On Wed, 1 Apr 2015, Olafur Gudmundsson wrote:

<chair-hat off>
I have been thinking about the issues in finding right email address format for 
a user.
IMHO we need to take a step back and think about responsibilities, and 
expectations as well as goals.

The goal is to create a simple way to find <email key> for a known 
correspondent.
Can we assume that the email encryptor knows the address of recipients in a 
format emitted by the recipients email system, and is that good enough?

I believe so.

Can we expect a User mail agent to look up many different form of an email address 
just to find an <email key> ?

Whatever we say in the document, some User mail agents will probably
perform multiple lookups, especially for the [email protected] case.
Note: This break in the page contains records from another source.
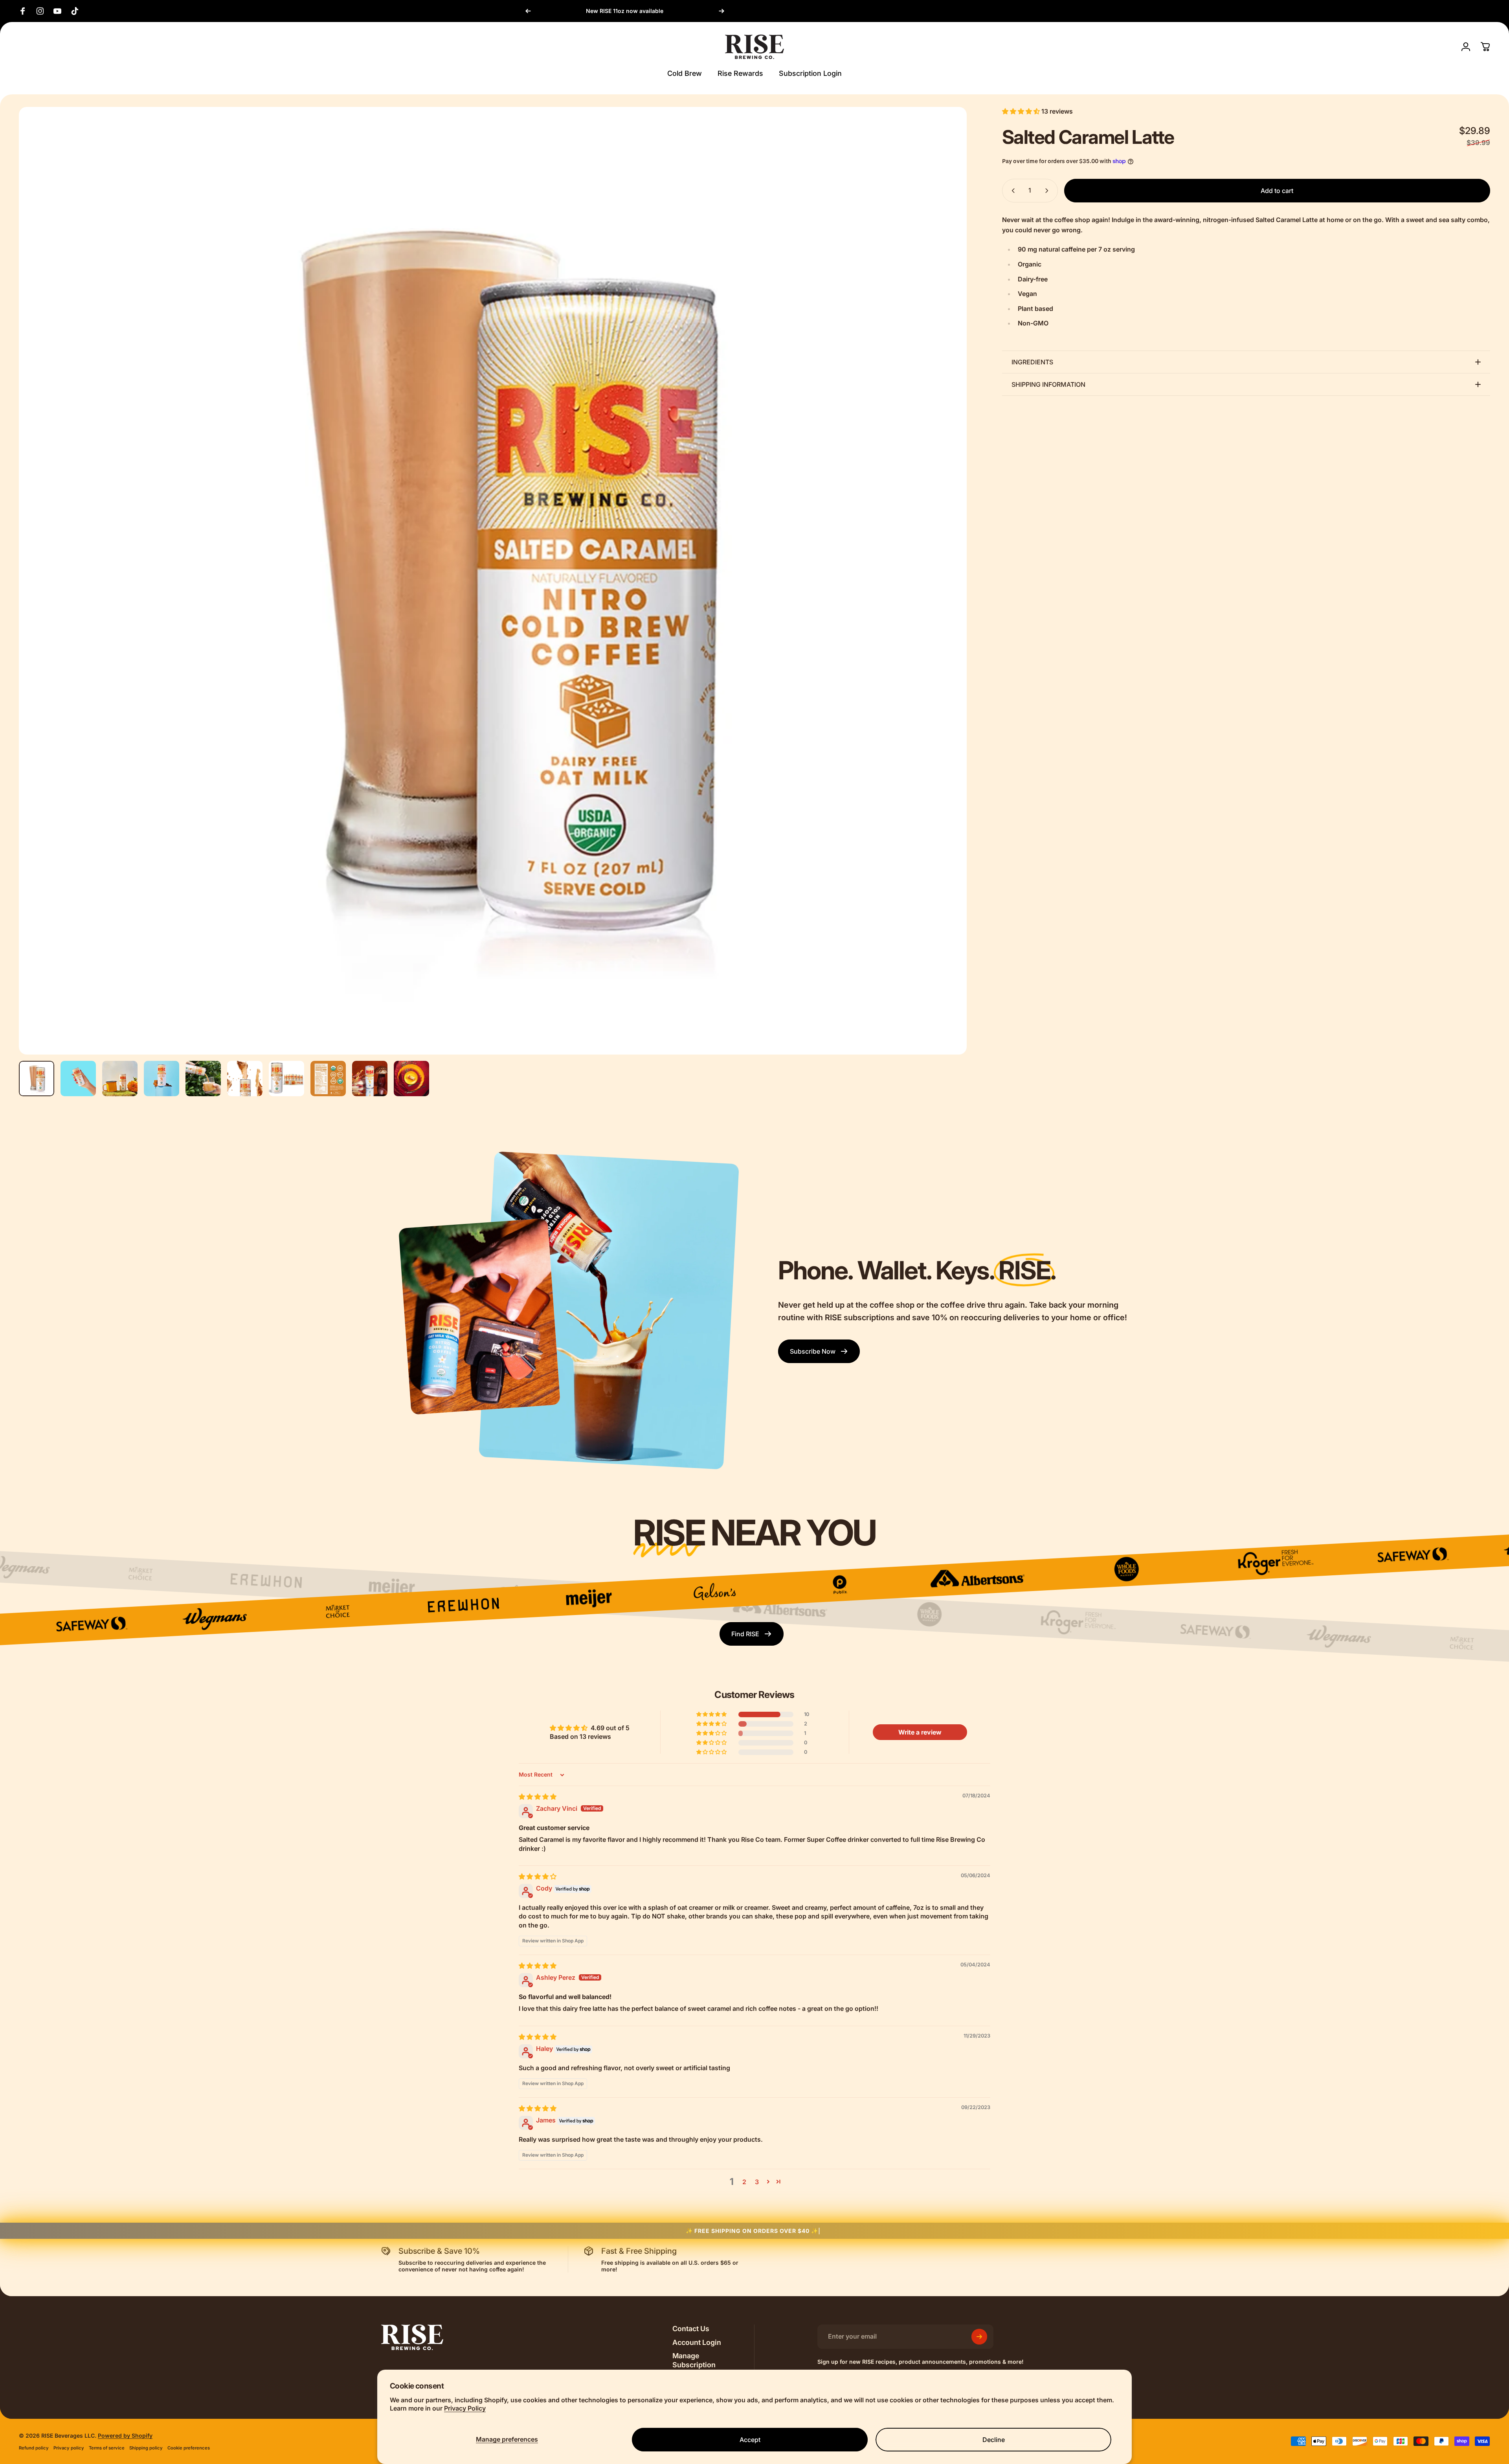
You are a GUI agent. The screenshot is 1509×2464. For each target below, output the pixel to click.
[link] (819, 1351)
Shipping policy (146, 2448)
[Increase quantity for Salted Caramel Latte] (1048, 190)
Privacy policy (68, 2448)
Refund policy (34, 2448)
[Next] (721, 11)
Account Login (696, 2342)
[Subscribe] (979, 2337)
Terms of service (107, 2448)
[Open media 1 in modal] (493, 581)
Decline (993, 2440)
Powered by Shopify (125, 2435)
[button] (1021, 111)
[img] (537, 1797)
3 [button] (757, 2182)
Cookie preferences (188, 2448)
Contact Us (690, 2328)
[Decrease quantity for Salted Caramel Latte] (1011, 190)
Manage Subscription (694, 2360)
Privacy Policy (465, 2408)
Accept (750, 2440)
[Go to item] (36, 1078)
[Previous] (528, 11)
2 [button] (744, 2182)
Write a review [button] (920, 1732)
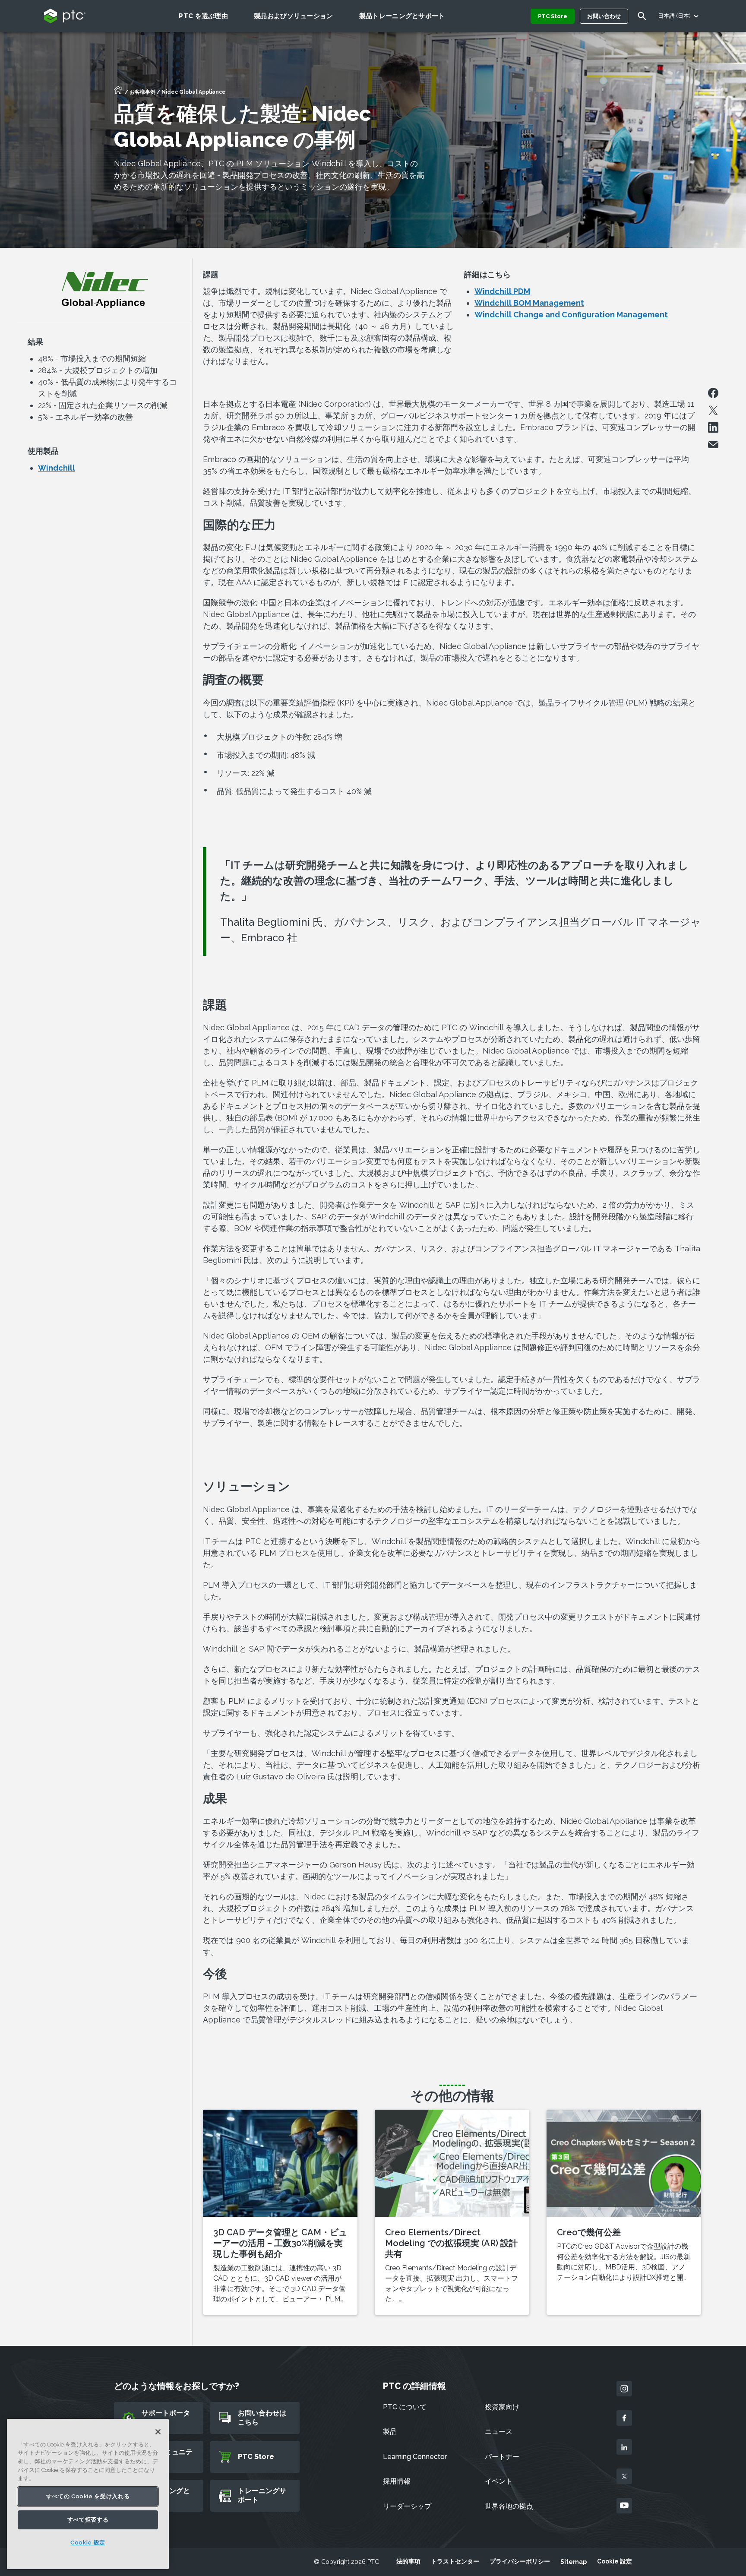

Can we expect a Email provider to publish users email key for number of 
variants of the users email address?

That is very unlikely. See the VRFY command in SMTP.

There have been mentions of EMAIL oracle, and other methods to find “canonical 
address” for user.

Are there simple rules we can apply to email addresses that decrease the number 
of combinations?
For example we can apply lower case rule to the left hand side before hashing?

I do think that lowercasing is a valid option that would reduce the
number one case of requiring CNAME's for the hash("Firstcaps") use case.
Even John wrote in his draft that:

   The most common variants are upper and lower case, which are now
   invariably treated as equivalent.

<char-hat on>
I think we can publish OPENPGPKEY draft as is tagging it as Opportunistic key 
lookup, if it has to be labeled EXPERIMENTAL that is fine.

I would prefer it not be labeled EXPERIMENTAL. This draft isn't rocket science.

We  push the issues of canonical email discovery and techniques to improve 
finding keys for random email addresses into the OPENPGPKEY-usage document as
there are things that email receivers can do as well as what senders can do.

As long as it is not decided to hold up this document over the -usage
document, or else we are just moving and re-opening this same discussion
again.

As for Stephen's comment regarding sha224. I honestly don't care that
much, but lean towards not manually cutting down hash lengths and let
cryptographers make those calls. Hence the use of sha224.